Researcher Builds Machines That Daydream
schliz writes "Murdoch University professor Graham Mann is developing algorithms to simulate 'free thinking' and emotion. He refutes the emotionless reason portrayed by Mr Spock, arguing that 'an intelligent system must have emotions built into it before it can function.' The algorithm can translate the 'feel' of Aesop's Fables based on Plutchick's Wheel of Emotions. In tests, it freely associated three stories: The Thirsty Pigeon; The Cat and the Cock; and The Wolf and the Crane, and when queried on the association, the machine responded: 'I felt sad for the bird.'"
Might be worth noting here that I have experienced totally novel emotions as a result of epileptic seizures. I don't have the associated cultural conditioning and language for them because they are private to me, so I am unable to communicate anything about them to other people.
Its also worth noting that I don't seem to be able remember the experience of emotion, only the associated behavior, though I can associate different events to each other, ie, if I experience the same "unknown" emotion again I can associate that with other times I have experienced the same emotion. But because the "unknown" emotion doesn't have a social context I am unable to give it a name and track the times I have experienced it.
http://michaelsmith.id.au
My personal hypothesis of the Terminator universe is that Skynet didn't in fact become "self-aware" and decide to discard its programming and kill all humans. It is in fact following its original programming, which was likely something along the lines of "minimise the number of human casualties". After all, it's designed to be in control of a global defence network, so the ability to kill some humans in order to minimise the total number of deaths is a given.

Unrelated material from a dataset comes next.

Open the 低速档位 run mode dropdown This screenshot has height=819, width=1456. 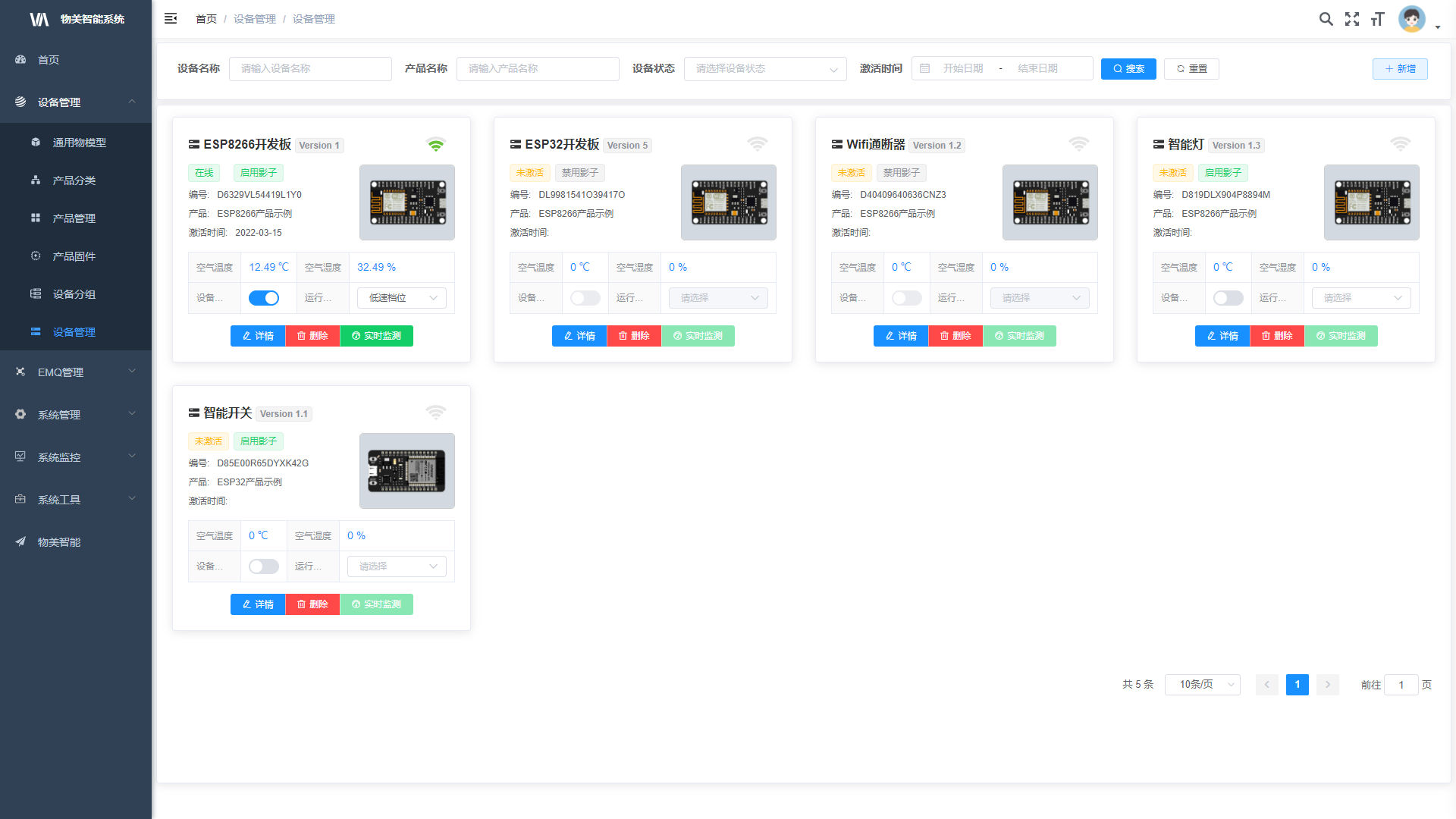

Since humans left to their own devices will inevitably breed in large numbers and kill each other off in large numbers, the obvious solution is:
1. Kill off lots of humans. A few billion deaths now is preferable to a few trillion deaths, which is what would occur over a longer period of time.
2. Provide the human population with a common enemy. Humans without a foe tend to turn on each other.
This also explains why an advanced AI with access to tremendous production and research capacity uses methods like "killer robots that look like humans" to infiltrate resistance positions one by one. Tremendously inefficient; but it causes a great deal of terror and makes the surviving humans value each other more, and less likely to fight amongst themselves. It also explains why it would place such a high priority on the surgical elimination of a single effective leader: destruction of Skynet would eventually (100s, 1000s of years...) lead to a civil war amongst humankind that would cost many many lives.
So, ultimately Skynet is merely trying to minimise the number of human deaths, with a forward-looking view.